Economy Minister Tomislav Coric said on Tuesday that when President Zoran Milanovic was prime minister, his "government did almost nothing for citizens facing debt enforcement."
He was commenting on the president’s call for extending a moratorium on enforcement proceedings.
“In the past few years, we have done everything to protect citizens with frozen accounts,” Coric told the public broadcaster, adding that their number “has been reduced by about 100,000.”
He said local governments and many state-owned companies had written off those citizens’ debts and that the enforcement law as well as other laws had been amended to facilitate the position of debtors.
Coric said the government was focused on retaining jobs in the real sector and companies’ liquidity, “on making sure that our businesses survive this very difficult time.”
He said Croatian Employment Service and Croatian Pension Insurance Institute data showed that “we have been successful in doing that” and that last Friday the number of insurees “was 3,000 times higher” than in February.

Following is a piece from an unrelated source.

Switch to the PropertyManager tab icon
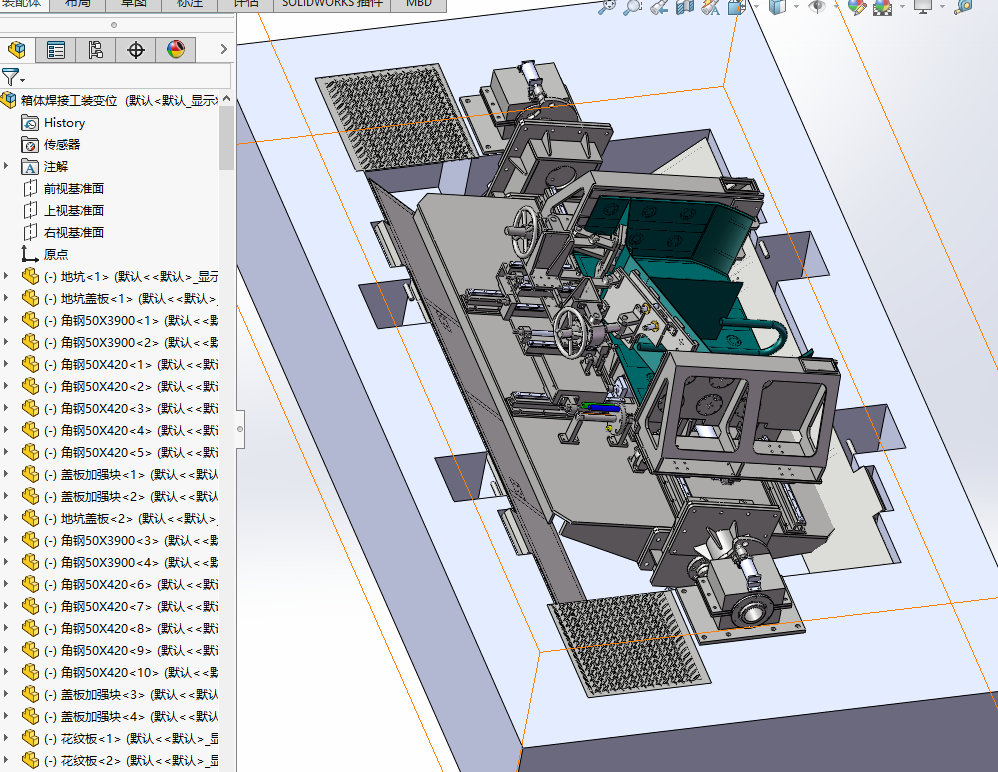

Speaking of the latest measures designed to help the enterprise sector weather the Covid crisis, to be in force until the end of the year, Coric said they would be extended if necessary.
Asked where the money would come from, he said the public debt was increasing after decreasing for three years.
He said this year saw an economic downturn and public debt growth but that this should not worry anyone. “With its credit rating, Croatia can borrow and service the need for liquidity both on the domestic and foreign markets.”
Asked how long the state could endure with such job retention measures, he said, “The state can endure.”
As for regulating Sunday work, Coric said new trade and labour laws could be expected in the first quarter of next year.